During the current pandemic, “Like everybody else, I’m finding new paths. And I ended up with a tool that seems to be exactly what I need to do the things I was thinking about doing,” he says.
“The SSL 2+ interface is the perfect tool for imperfect times!”
During his 50-year career Sklar has recorded with a long, long list of artists on more than 2,000 album projects. Some of those with whom he has worked on multiple albums, and not only in the studio but sometimes also on the road, include James Taylor, Phil Collins, Jackson Browne, Toto, Dolly Parton, Linda Ronstadt, Reba McEntire, Clint Black, Hall & Oates, Kim Carnes, Steven Curtis Chapman, Shawn Phillips, Véronique Sanson, Neil Sedaka and Lyle Lovett. His contributions to motion picture soundtracks include Legally Blonde, The Prince of Egypt and Phantom of the Paradise.

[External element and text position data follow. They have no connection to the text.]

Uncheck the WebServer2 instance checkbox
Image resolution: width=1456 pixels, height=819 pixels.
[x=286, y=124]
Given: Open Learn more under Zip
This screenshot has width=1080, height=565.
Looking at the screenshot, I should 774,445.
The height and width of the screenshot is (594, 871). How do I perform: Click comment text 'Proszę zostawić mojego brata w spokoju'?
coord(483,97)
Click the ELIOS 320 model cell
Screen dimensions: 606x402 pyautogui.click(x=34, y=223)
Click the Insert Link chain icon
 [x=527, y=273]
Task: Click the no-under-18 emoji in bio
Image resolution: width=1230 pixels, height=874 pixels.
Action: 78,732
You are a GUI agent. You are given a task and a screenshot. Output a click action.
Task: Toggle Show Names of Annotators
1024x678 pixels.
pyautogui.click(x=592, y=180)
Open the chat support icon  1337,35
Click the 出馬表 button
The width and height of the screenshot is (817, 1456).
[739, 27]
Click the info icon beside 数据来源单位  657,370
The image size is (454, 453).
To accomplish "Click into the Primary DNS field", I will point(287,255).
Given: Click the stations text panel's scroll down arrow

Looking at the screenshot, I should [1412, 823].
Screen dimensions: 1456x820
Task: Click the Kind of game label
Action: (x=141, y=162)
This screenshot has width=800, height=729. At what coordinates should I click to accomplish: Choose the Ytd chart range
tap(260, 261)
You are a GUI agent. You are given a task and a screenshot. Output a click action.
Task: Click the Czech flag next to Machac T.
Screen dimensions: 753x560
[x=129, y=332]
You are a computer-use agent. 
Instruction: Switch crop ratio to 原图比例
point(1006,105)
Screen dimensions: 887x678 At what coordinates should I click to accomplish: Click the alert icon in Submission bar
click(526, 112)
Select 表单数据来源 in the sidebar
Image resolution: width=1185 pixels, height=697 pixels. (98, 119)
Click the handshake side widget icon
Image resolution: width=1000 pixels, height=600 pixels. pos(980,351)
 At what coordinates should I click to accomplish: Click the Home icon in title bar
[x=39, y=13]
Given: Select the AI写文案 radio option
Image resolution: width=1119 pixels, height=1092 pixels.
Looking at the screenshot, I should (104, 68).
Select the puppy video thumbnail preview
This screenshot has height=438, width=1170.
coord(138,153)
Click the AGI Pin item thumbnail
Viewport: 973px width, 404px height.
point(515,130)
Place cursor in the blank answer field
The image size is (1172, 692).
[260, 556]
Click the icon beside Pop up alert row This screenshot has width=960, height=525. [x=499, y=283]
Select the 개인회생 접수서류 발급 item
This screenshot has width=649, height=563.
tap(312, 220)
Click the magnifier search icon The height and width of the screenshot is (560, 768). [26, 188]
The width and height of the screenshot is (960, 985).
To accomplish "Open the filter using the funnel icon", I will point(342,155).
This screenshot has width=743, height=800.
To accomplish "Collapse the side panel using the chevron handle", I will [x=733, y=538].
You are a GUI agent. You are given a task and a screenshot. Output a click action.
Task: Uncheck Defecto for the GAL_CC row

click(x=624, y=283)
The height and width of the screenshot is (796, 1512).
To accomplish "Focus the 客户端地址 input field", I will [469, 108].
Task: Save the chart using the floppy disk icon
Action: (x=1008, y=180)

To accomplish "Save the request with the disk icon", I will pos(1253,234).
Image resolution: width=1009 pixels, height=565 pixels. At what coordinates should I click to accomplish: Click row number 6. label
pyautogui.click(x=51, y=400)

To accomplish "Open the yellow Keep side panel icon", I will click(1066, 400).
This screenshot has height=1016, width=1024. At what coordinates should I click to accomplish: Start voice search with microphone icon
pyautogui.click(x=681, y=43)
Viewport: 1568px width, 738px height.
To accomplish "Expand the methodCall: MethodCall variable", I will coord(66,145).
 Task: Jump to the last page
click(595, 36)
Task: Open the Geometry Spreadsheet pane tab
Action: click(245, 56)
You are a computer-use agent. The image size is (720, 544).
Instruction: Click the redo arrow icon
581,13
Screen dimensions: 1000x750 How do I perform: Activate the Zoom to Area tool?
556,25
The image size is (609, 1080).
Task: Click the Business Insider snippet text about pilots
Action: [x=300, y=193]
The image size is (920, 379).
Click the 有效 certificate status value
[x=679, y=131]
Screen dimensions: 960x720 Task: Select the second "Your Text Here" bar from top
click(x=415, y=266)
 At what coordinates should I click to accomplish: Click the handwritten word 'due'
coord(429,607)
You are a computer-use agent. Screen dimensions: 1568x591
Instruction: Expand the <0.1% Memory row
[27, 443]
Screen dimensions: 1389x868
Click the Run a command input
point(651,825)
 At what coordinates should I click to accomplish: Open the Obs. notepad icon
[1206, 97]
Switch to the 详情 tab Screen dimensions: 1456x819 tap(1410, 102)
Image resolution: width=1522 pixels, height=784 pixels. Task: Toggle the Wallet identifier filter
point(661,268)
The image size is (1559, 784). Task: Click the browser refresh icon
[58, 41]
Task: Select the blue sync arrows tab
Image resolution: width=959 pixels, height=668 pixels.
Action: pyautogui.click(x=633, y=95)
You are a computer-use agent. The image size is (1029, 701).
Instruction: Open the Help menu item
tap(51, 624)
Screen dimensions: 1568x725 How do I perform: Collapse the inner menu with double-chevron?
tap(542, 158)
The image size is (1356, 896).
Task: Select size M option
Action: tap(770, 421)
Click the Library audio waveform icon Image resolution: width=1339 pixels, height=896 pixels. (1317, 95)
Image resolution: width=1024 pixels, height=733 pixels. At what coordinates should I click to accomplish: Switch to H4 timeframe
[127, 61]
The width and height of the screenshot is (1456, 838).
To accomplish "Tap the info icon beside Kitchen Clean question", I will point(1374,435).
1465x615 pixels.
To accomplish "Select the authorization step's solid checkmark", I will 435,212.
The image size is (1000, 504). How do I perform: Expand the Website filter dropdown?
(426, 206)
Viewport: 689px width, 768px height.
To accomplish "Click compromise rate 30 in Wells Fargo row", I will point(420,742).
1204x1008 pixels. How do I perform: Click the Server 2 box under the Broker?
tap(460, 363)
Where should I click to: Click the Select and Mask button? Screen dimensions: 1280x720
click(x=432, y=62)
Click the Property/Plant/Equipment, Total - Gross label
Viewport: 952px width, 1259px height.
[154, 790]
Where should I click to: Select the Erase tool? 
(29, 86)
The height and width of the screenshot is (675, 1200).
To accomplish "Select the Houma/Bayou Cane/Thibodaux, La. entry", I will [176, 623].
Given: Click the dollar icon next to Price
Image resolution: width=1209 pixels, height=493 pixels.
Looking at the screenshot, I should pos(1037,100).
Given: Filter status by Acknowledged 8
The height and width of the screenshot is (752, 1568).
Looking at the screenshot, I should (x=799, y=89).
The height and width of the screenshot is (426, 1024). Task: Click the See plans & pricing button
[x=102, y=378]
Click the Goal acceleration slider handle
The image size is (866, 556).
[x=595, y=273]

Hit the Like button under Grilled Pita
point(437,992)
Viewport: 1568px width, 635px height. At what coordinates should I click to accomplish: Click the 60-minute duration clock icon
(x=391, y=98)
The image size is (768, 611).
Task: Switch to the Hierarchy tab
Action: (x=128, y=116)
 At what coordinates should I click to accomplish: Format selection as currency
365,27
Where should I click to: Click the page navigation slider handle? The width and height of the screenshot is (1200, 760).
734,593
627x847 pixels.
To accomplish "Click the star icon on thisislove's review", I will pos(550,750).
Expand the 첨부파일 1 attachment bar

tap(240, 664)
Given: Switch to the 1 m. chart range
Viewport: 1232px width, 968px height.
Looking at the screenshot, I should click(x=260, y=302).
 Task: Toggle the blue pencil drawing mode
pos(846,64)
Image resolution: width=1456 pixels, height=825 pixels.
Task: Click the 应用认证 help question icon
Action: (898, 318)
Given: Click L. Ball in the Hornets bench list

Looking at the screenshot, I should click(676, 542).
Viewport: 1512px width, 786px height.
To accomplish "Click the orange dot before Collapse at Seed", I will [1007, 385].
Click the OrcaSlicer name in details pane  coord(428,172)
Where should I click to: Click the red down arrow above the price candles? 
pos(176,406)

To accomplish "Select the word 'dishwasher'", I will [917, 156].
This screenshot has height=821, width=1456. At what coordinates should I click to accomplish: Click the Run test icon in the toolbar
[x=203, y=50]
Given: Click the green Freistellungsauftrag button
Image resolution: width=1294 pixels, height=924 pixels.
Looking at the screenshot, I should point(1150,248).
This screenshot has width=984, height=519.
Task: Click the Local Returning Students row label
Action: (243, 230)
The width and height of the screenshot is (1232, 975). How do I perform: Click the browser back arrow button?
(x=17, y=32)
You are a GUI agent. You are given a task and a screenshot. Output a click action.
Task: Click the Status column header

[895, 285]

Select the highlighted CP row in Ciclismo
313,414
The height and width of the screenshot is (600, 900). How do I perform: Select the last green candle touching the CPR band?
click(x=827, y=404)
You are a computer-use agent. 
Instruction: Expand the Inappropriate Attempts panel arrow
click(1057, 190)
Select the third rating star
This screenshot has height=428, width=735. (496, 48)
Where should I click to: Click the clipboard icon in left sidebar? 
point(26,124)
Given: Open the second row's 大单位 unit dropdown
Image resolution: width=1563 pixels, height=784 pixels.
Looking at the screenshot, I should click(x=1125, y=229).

Leland Sklar, pictured in 2018. Jesse Grant / Getty Images
Sklar’s bass playing is still very much in demand. With many recording studios still not fully open for sessions, his phone hardly stops ringing now that he has a way to record his bass tracks at home. Offering just a couple of examples, he says, “A friend of mine, Ramón Stagnaro, a great guitarist who I’ve done a number of records with, contacted me about a producer from Spain who wanted to know if I could play on a track. And now I’m getting ready to do a thing for George Shelby, who is the sax player in the Vine Street Horns, which is Phil Collins’ horn section.”
The sonic quality of the bass tracks that Sklar has been recording through the SSL 2+ audio interface has not gone unnoticed by the artists with whom he’s working. “Everybody that I have recorded anything for has contacted me and said, ‘It sounds great!’ And I’m running totally flat,” he reports. “I’m not doing anything in GarageBand; I just plug my bass in. As a way for my bass to get into a recording, it’s an excellent tool.”
Now in his seventies, Sklar has been working in studios with SSL equipment for much of his recording career. “I’ve been around Solid State Logic gear ever since the company has existed,” he says. “So I’m quite happy to now be involved with SSL after being a part of them for so many years and going through their equipment.”